In recognition of falling circulation, at the January 2004 editorial meeting it was decided to delay the placement of articles on the JEE Web site by one year. In meetings with Heldref personnel, JEE board member and NCEE president Robert Duvall has emphasized the importance of increasing JEE circulation. Similarly, JEE editor Bill Becker has met with Heldref staff to learn of and advance Heldref’s plans to increase JEE subscriptions and circulation. Heldref staff point out that the subscription rates of most journals and of Heldref journals have fallen. In particular, according to Heldref staff, the rate of decline for the JEE is lower than that of 90 percent of Heldref’s 42 academic journals. This is of little consolation to those who expect JEE circulation to be growing and not declining with industry trends.

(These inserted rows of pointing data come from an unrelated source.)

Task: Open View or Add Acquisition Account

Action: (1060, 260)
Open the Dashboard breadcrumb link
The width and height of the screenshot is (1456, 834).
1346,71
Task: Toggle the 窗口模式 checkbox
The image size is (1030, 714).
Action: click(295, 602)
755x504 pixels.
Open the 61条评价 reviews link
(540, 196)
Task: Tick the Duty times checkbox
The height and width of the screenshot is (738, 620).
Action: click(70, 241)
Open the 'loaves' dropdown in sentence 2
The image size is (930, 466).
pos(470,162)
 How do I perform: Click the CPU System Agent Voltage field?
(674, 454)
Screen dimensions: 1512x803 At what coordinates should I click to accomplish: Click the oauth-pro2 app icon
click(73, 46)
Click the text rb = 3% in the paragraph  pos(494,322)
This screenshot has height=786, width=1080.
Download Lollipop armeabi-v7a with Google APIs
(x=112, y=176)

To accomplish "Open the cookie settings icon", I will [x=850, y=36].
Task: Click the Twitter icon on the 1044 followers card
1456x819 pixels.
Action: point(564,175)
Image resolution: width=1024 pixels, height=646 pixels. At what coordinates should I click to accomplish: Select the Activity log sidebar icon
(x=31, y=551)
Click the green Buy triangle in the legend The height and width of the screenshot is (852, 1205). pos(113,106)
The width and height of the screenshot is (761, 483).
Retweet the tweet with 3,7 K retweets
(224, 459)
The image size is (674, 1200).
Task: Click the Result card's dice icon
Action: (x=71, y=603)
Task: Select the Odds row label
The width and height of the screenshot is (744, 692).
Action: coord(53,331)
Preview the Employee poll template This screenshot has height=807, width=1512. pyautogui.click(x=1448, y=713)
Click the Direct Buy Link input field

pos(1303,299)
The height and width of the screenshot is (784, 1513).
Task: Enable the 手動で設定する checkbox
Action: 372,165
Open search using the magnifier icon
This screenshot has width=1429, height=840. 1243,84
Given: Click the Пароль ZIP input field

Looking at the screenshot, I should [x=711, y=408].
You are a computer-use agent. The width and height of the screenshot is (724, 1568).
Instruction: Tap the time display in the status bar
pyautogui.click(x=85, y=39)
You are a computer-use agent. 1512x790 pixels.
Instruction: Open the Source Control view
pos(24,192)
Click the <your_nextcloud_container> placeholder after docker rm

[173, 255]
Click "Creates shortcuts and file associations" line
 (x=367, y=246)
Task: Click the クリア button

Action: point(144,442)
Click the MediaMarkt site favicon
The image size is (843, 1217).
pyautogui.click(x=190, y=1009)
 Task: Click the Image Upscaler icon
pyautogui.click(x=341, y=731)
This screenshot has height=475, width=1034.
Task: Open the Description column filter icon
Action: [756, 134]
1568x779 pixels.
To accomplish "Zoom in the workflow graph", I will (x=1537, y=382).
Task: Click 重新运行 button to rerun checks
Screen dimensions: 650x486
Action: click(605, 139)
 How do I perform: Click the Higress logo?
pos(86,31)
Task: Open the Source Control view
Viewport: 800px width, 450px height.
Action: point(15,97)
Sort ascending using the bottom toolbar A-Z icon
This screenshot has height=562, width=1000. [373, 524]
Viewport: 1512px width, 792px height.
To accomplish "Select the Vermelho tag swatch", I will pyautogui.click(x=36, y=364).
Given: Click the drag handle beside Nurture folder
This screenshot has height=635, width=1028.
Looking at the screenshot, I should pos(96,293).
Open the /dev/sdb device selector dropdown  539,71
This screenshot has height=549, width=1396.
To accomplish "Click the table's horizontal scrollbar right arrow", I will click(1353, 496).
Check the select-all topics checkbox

Heldref marketing director Emilia Pawlowski plans a mailing in early 2005 to 10,000 teachers of economics, soliciting subscriptions in a letter authored by long-time JEE editorial board member, William Baumol. Emilia and Heldref marketing coordinator Laura Roose are also working on other possible actions aimed at increasing subscriptions. Within the next year, we expect that their efforts will show an increase in subscriptions and circulation.

Heldref’s subscription data do not yet reflect the 2004 changes in Council and Center Directors’ subscriptions. These subscriptions are obtained as part of the registration process at the annual meeting of the National Council on Economic Education, which was held in Little Rock, Arkansas, on September 29-October 2, 2004. This year 64 individual subscriptions were obtained from the NCEE network directors who subscribed at the special rate of $35.00 per year. Beside the special rate for NCEE associates, Heldref also provided a special subscription rate for those attending the Department Chairs’ Breakfast at the American Economic Association annual meeting in San Diego (January 4, 2004), where JEE associate editor and chair of the AEA Committee on Economic Education, Bill Walstad, featured the JEE in his report. Bill will again feature the JEE in his report at the January 2005 AEA meeting in Philadelphia.

Closing Comments

In closing it is worth calling attention to the importance of the JEE to academic economists as reaffirmed by the NCEE’s strategic review of all its programs a few years ago. That zero-based budgeting assessment effort enabled the NCEE board “to recognize even more fully the significant part that the JEE plays in fostering and fortifying the academic backbone of our organization” (September 28, 2000). According to Robert Duvall, NCEE president and chief executive officer, the NCEE is committed to ongoing support of the JEE, with a rolling three-year cycle of funding from 2001 forward. We are indebted to JEE editorial board member Bob Duvall and the NCEE for this vote of confidence and long-term commitment to the mission of the JEE. With such support, the JEE will prosper well into the future.